John Anderton analyzing pre-crime visions on a transparent screen

Spielberg is often remembered as the great populist comfort machine, but the Spielberg of the early 2000s was in a much colder mood. Fresh off *A.I. Artificial Intelligence*, he took Philip K. Dick’s story and turned it into a paranoid neo-noir that now feels inseparable from the culture of the Patriot Act, even though production largely preceded 9/11. Watching it now, you can see a filmmaker worrying over what absolute security costs. In 2054 Washington, D.C., the PreCrime unit arrests people for murders they have not committed, based on visions produced by three precogs floating inside a pool. It’s sold as a flawless system—right up until it points at its most committed believer. Anderton (Cruise) goes from enforcer to target in an instant, accused of a future killing he doesn’t understand.

Agatha and Anderton escaping through a dimly lit futuristic alley

Spielberg and Janusz Kaminski don’t present the future as sleek or desirable. They make it look contaminated. The bleach-bypass treatment drains the image until the world turns silvered, bruised, and almost sick to the touch. You feel damp concrete in the alleyways. This isn’t *Blade Runner* neon glamour. It’s a city where cutting-edge retinal scans live beside crumbling apartments and people sucking drugs through plastic inhalers. The technology is advanced, but the social decay never left.

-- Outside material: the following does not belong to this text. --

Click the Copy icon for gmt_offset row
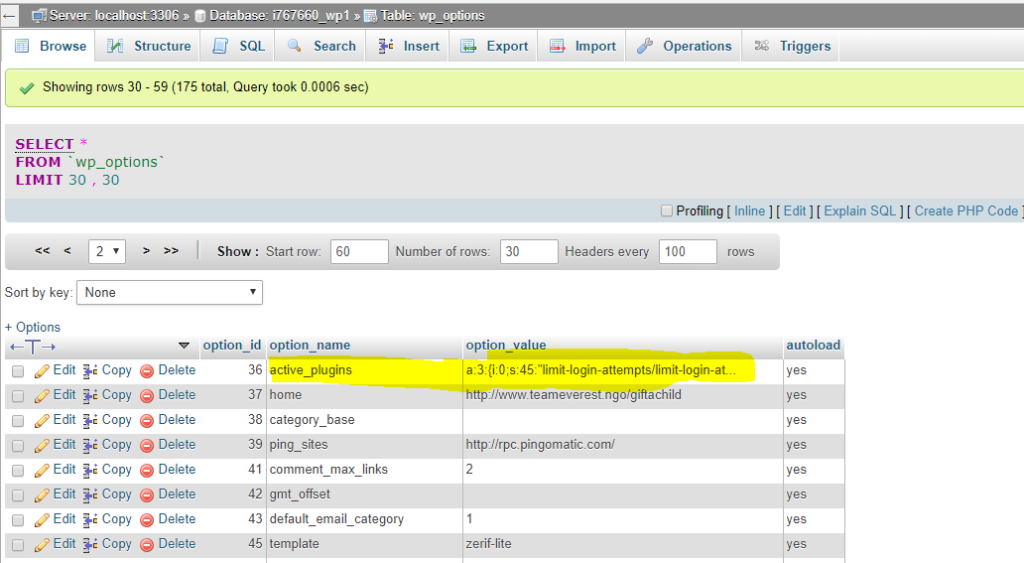1024x563 pixels. (x=90, y=494)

There’s one scene that never loosens its grip on me. After black-market eye surgery, Anderton hides out in a run-down apartment building. The police deploy those horrible little robotic spiders—heat-seeking, tarantula-sized machines—to crawl room to room performing retinal scans. Spielberg films the sequence from above, drifting over ceilings and peering down into strangers’ lives: a man on the toilet, a couple fighting, a family at dinner. The spiders pass under doors and everybody just stops, submits, gets scanned, and continues. That’s the frightening part. Not the machines themselves, but how normalized the invasion has become.

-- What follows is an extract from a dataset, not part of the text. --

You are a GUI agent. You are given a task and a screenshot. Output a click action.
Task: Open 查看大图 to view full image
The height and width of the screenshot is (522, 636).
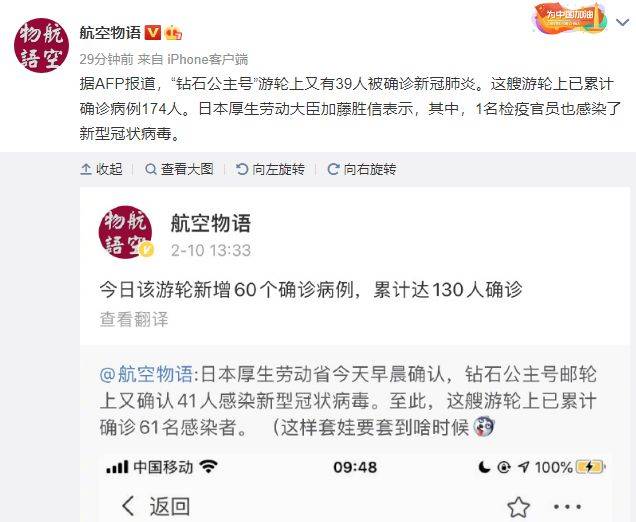[x=179, y=169]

The PreCrime tactical team deploying into a building

The performances keep all that machinery from turning abstract. Cruise does plenty of running, of course, but the more telling choice is how tightly wound he plays Anderton. This is a grieving father numbing himself with the futuristic drug neuroin after the disappearance of his son, and Cruise lets the grief live in every twitch. He’s always moving like he might outrun memory if he keeps the pace high enough. Samantha Morton is the film’s soul, though. She spent weeks performing in a water tank, and modeled Agatha’s disjointed movement on her toddler. When Agatha finally leaves the pool, she doesn’t stride into freedom. She recoils, clings, and stumbles through it. That vulnerability cuts through all the steel and glass. Colin Farrell, meanwhile, brings a slick assurance as the federal auditor sent to pick apart Anderton’s world.

At the time, critics were mostly on board, though some balked at the ending. *ScreenDaily* argued that "the warm-and-fuzzy Spielberg can't quite go all the way... he refuses to end on a sour note." I’m not sure the ending feels all that warm. Even if the plot knots get tied off, the movie has already made its real point. Systems built to guarantee safety will always absorb the flaws of the people who make them. *Minority Report* can move like a summer action machine, but under the chases and gadgets it’s a tragedy about grief, control, and the bargains people make for the feeling of security.